One has to question Akinola’s motives in advocating
discrimination when the history of his own people is so scarred by it.
Rev. Wildmon seems more interested in promoting hate and bigotry for
his own purposes than helping American families. Archbishop Akinola
seems more concerned with solidifying and expanding his power within the Anglican Church than ministering to all “God’s children” or addressing the “horrendous problems facing Africa.”
Together they make a mockery of spirituality and Christianity as they
feed into and exploit the dark side of the human condition for their
own self-interests.
It's sad that arseholes like Wildmon and Akinola have to exist. Getting these people to back down seems like an uphill struggle. By their very nature, they look at compassion and reason with the most snide, supercilious disdain. The real world isn't even the real world to them, just an extension of their personal, narcissistic "devotion" to God. Consideration for other people's lives and dignity doesn't matter, just as long as their "perfect" father loves them and their "perfect" morals.
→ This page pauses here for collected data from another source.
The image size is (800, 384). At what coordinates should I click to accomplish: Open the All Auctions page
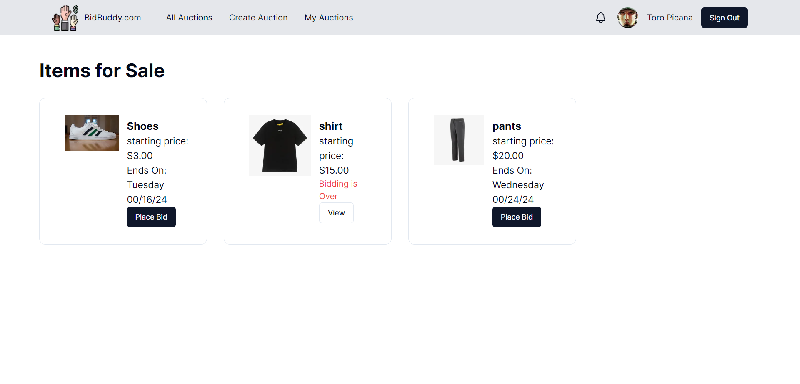point(189,18)
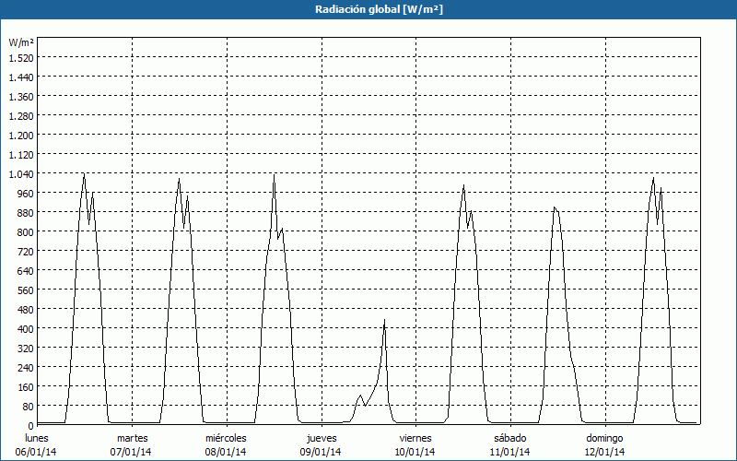Screen dimensions: 737x461
Task: Click the peak of the sábado radiation curve
Action: click(x=554, y=207)
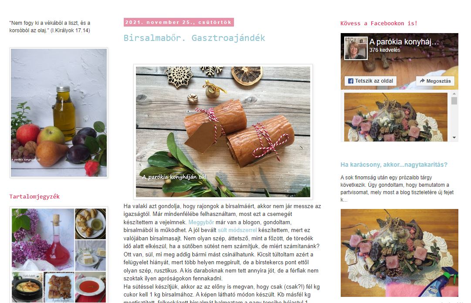Screen dimensions: 471x303
Task: Open the birsalmabőr rolls main photo
Action: (x=223, y=132)
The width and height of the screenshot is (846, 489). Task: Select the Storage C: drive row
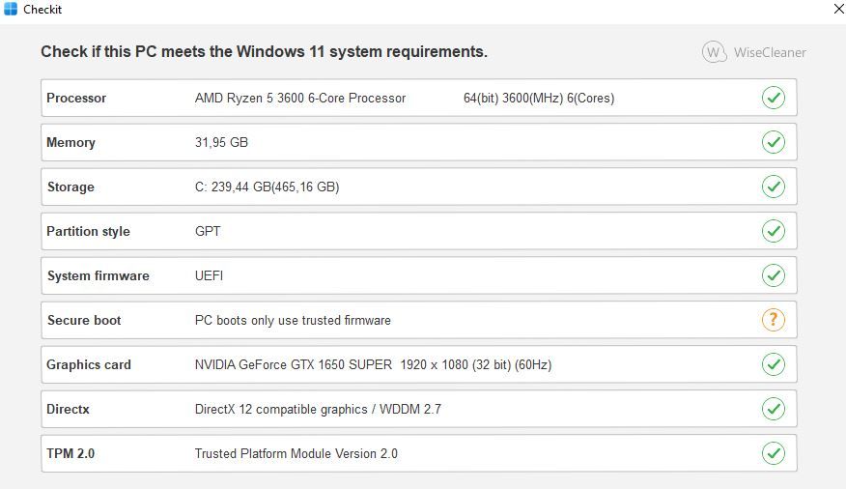pyautogui.click(x=418, y=187)
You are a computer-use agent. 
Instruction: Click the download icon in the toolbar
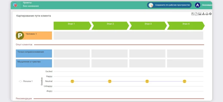tap(203, 14)
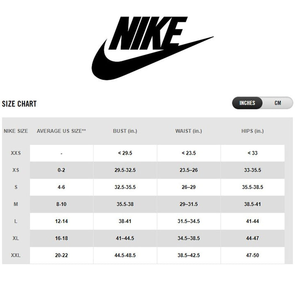Select the M size row label
The image size is (295, 295).
[x=16, y=204]
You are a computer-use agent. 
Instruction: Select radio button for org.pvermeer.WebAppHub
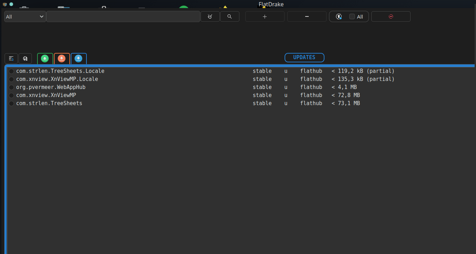(12, 87)
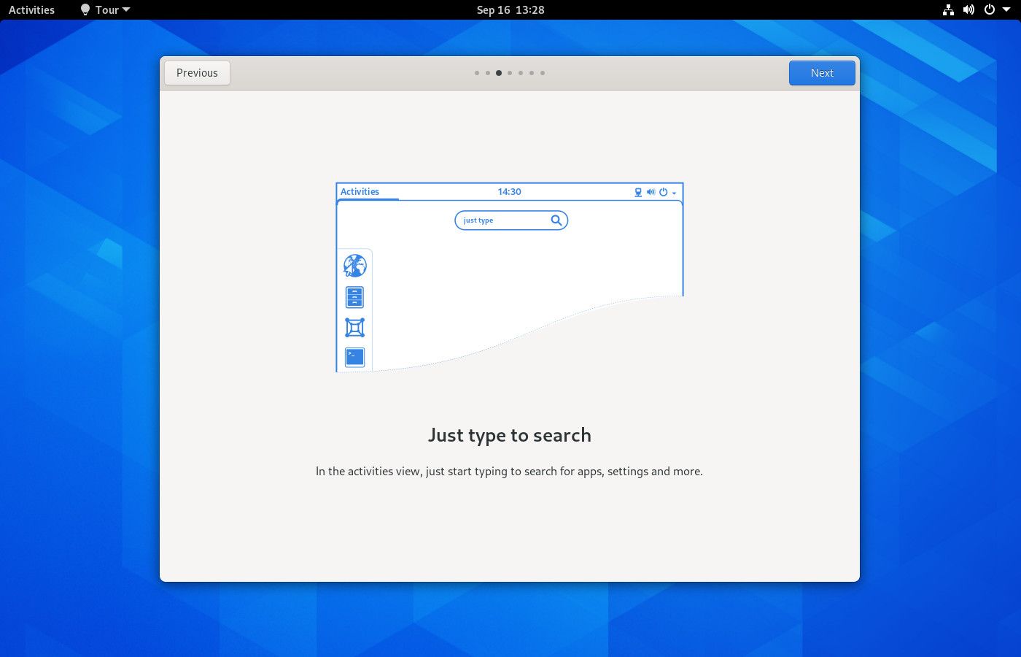Image resolution: width=1021 pixels, height=657 pixels.
Task: Click the display icon in the illustrated top bar
Action: pyautogui.click(x=637, y=192)
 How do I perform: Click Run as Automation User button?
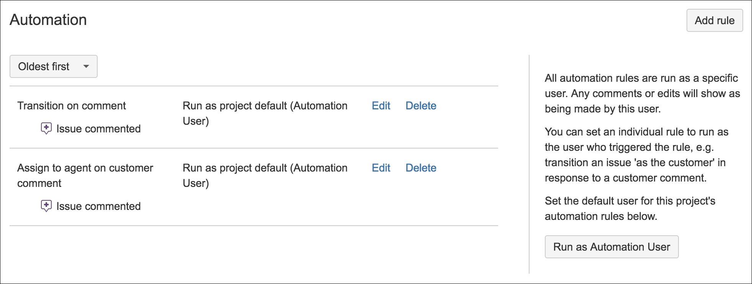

Props to Archbishop Tutu for not listening to these vile people that he unfortunately has to work with. I do ask though what good he believes he is doing working for this organization nonetheless. I don't like to be cynical about him, for he has been far more dignified in this whole affair than that holier-than-thou coward Dr. Rowen Williams, but there's a fine line between being a solution to the problem and a part of the problem.
1
January 23, 2007
T L D: Are they really bigots
Family comes about by way of procreation. Surely we live in a society where every man does what is right in his own eyes regardless of the consequences. Say what you will but a man with a man will never bring forth life, and woman with woman will produce the same results. This isn't hate it is truth. Although aids is a virus whichdoes not have respect of person, it doesn't come about without a cause. If we are moral in our living (lack of drugs, illicit sex [including sodomy, and licentious behavior we will not have to endure this argument. Finally, God does make himself known (that which He reveals about himself) to those who receive the life that He has arranged for them through Jesus Christ (the agnostic doesn't believe this is possible).One's decision to reject this truth does not make God's revealed will of any less effect.